§ Activity
Take the data below and filter it for lines containing the word "screenshot"; show each line found.

§ Given data
* * * * * * *

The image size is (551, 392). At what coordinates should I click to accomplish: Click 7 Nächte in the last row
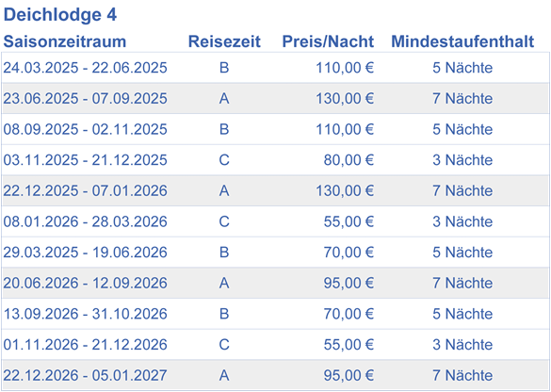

* * * * * * *

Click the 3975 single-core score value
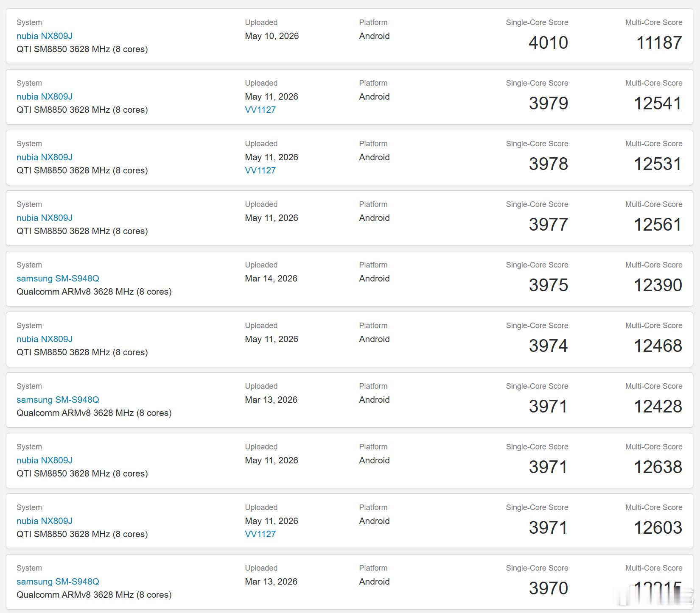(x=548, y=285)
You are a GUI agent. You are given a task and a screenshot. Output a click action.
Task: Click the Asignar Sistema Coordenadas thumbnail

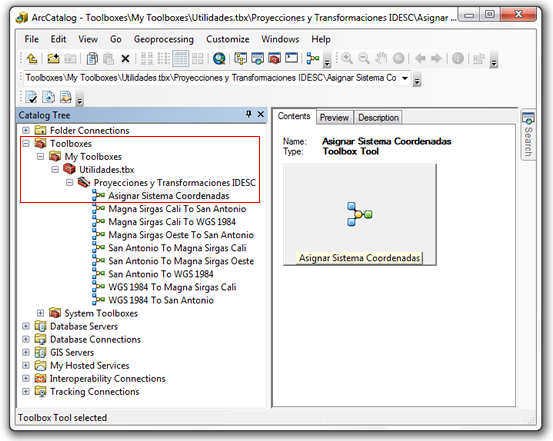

* * * * * * *

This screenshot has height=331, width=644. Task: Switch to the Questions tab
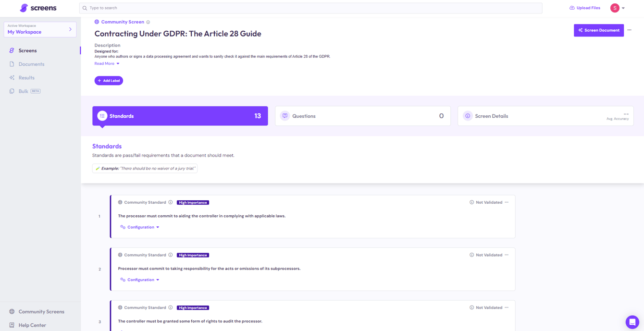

* * * * * * *

§ Exercise response
You are a GUI agent. You are given a task and a screenshot. Output a click action.
This screenshot has height=331, width=644. Task: Switch to the Questions tab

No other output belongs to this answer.